2. 直播栽培の当面する技術対策ポイント
1) 生育状況
 会津支場内の「ひとめぼれ(5月8日播種)」の出穂期は、昨年より4日早い8月11日で、移植栽培同様穂揃い期間が長い。現地の出穂期は、播種日によりバラツキが大きく、平坦部の「ひとめぼれ」で4月末から5月始め播種が8月1〜3日頃、5月中旬播種が8月14〜15日頃である。
2) 当面の技術対策
技術対策は基本的に移植栽培と同様である。
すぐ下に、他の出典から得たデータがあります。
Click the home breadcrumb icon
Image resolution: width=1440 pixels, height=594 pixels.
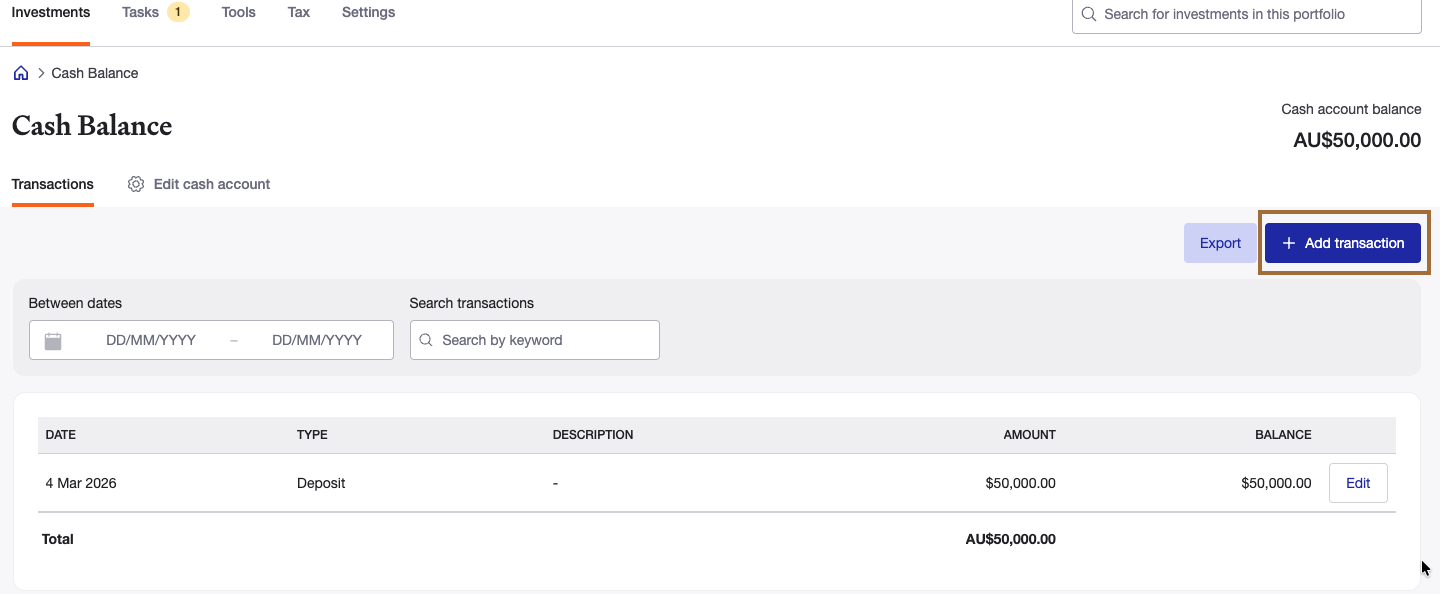tap(20, 73)
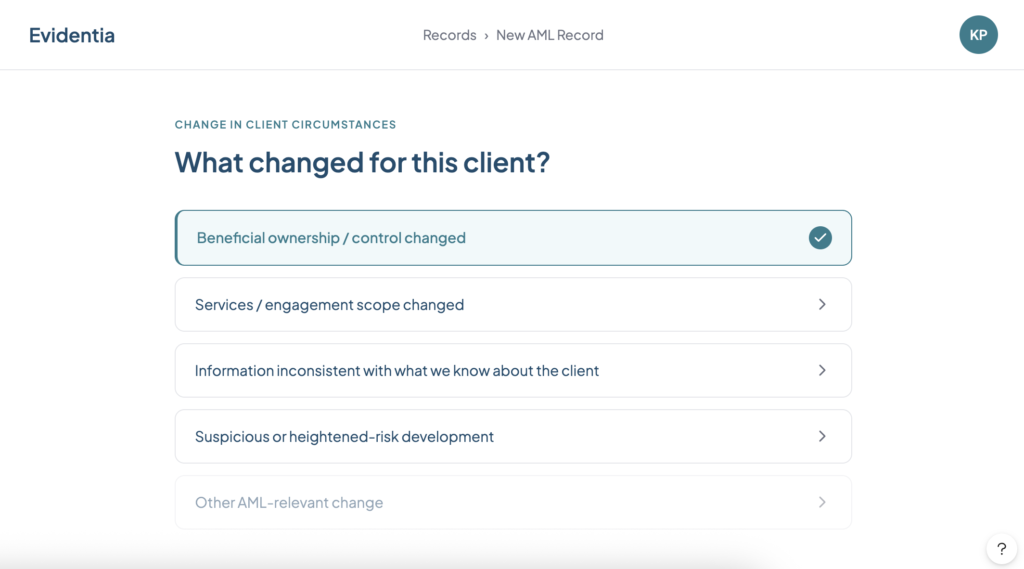
Task: Click the text Other AML-relevant change
Action: point(289,502)
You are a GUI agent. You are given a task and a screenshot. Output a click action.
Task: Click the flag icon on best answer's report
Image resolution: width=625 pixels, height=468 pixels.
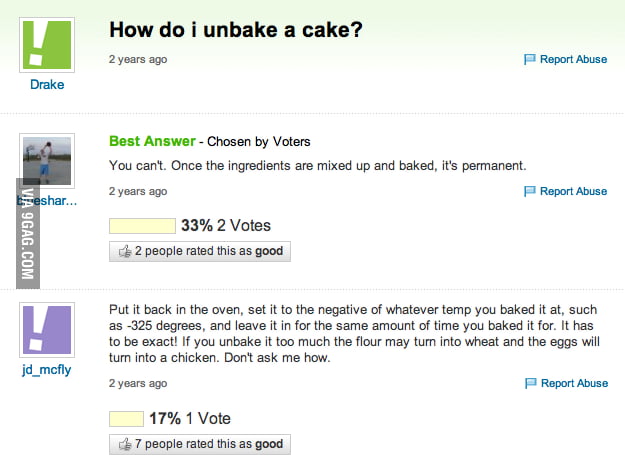pos(530,192)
しかし、直播栽培は移植栽培より登熟のバラツキが大きいので、圃場の平均的なところの籾の黄化状況をよく観察し、刈り取り時期を決定する。また、登熟が大幅に遅れている部分は刈分けする。
3) 次年度の対策
・ 穂いもちに罹病した圃場からは採種しない。
・ 生藁の鋤込みに当たっては、気温が低下すると藁の分解が遅れることから、早めに鋤込む。その時に土壌改良資材を施用し、土作りに努める。